Baku, Azerbaijan, Aug. 28
By Farhad Daneshvar – Trend:
Considerable doubt exists among analysts that a recent directive by the Central Bank of Iran (CBI) on reducing interest rates will be capable of maintaining financial discipline within the country’s banking system.
The CBI issued the new directive on Aug. 23 setting a deadline for banks to reduce their deposit interest rates to 15 percent.
"I doubt that the directive is capable of maintaining strong discipline, but this is a beginning for imposing strict discipline in the country’s banking system," Bahaoddin Hosseini Hashemi, former CEO of Bank Saderat Iran, told Trend.

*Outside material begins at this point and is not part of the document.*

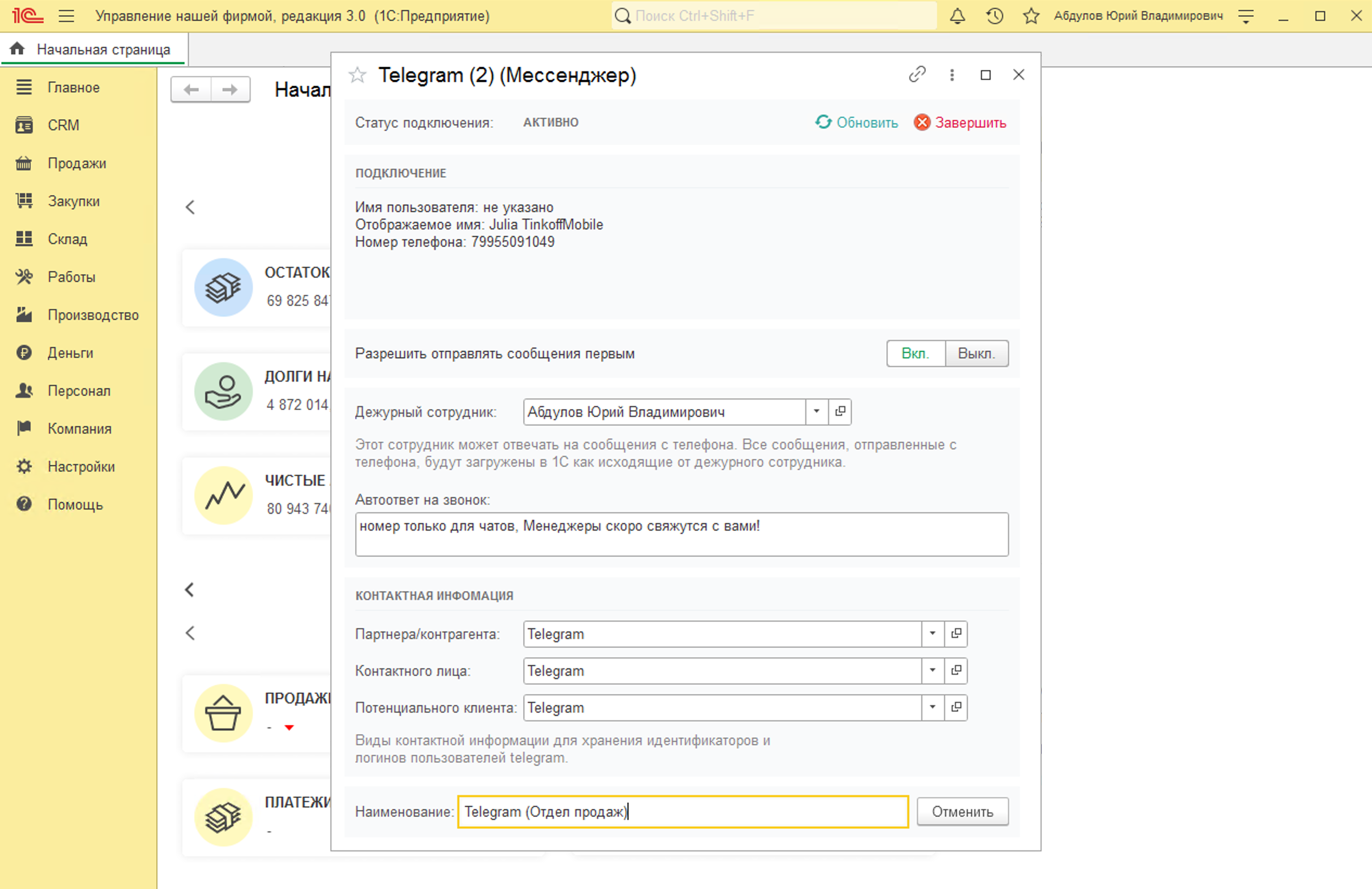Copy link to Telegram form
The height and width of the screenshot is (889, 1372).
916,75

According to the official news website of the Central Bank, the CBI has obliged the country’s banks and credit institutions to implement the directive as of September 2.
Under the directive, banks and credit institutions are obligated to adhere to long- and short-term deposit rates set respectively at 15 percent and 10 percent.

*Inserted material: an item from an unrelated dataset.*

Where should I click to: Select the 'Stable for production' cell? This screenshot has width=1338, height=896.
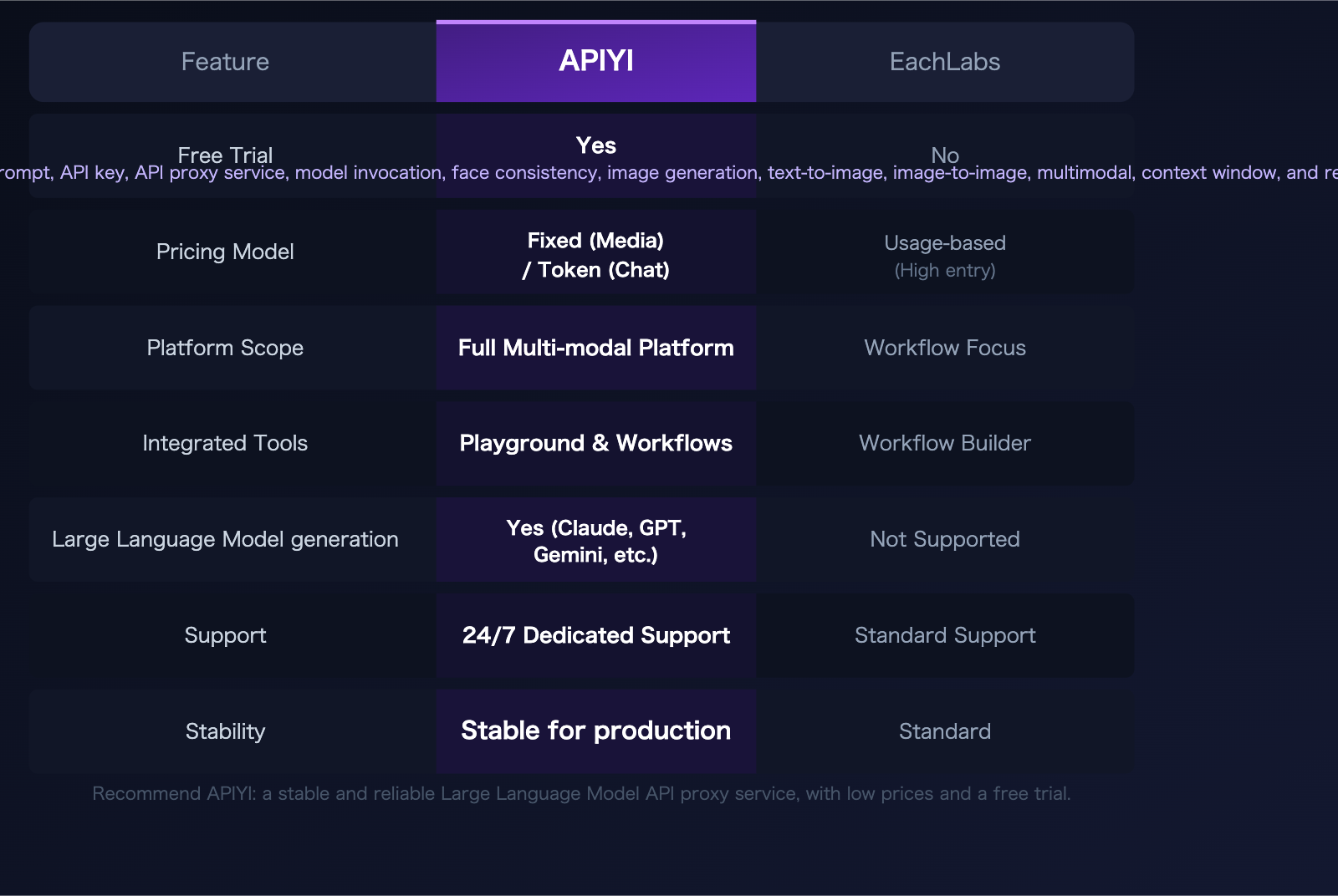click(595, 731)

Over the past year, at least two times Iranian banks announced downward revisions on deposit interest rates.
The first downward revision came in early 2016 when the banks decreased the interest rates on deposits to 18 percent from 20 percent.
Later in June 2016, banks again announced that they were going to cut down interest rates to 15 percent, following the government’s breakthrough in tackling inflation.
Iran’s inflation rate had climbed above 30 percent, before President Hassan Rouhani came to power in mid-2013. Nonetheless, for the first time over the past 26 years, that figure declined into a single-digit row, bottoming out at 8.6 percent in June 2016. Despite that fact, according to the country’s Central Bank report for the 12-month period ending on July 21, inflation rate peaked at 10.3 percent.
However, most of banks have reportedly failed to observe the earlier made decisions on cutting interest rates.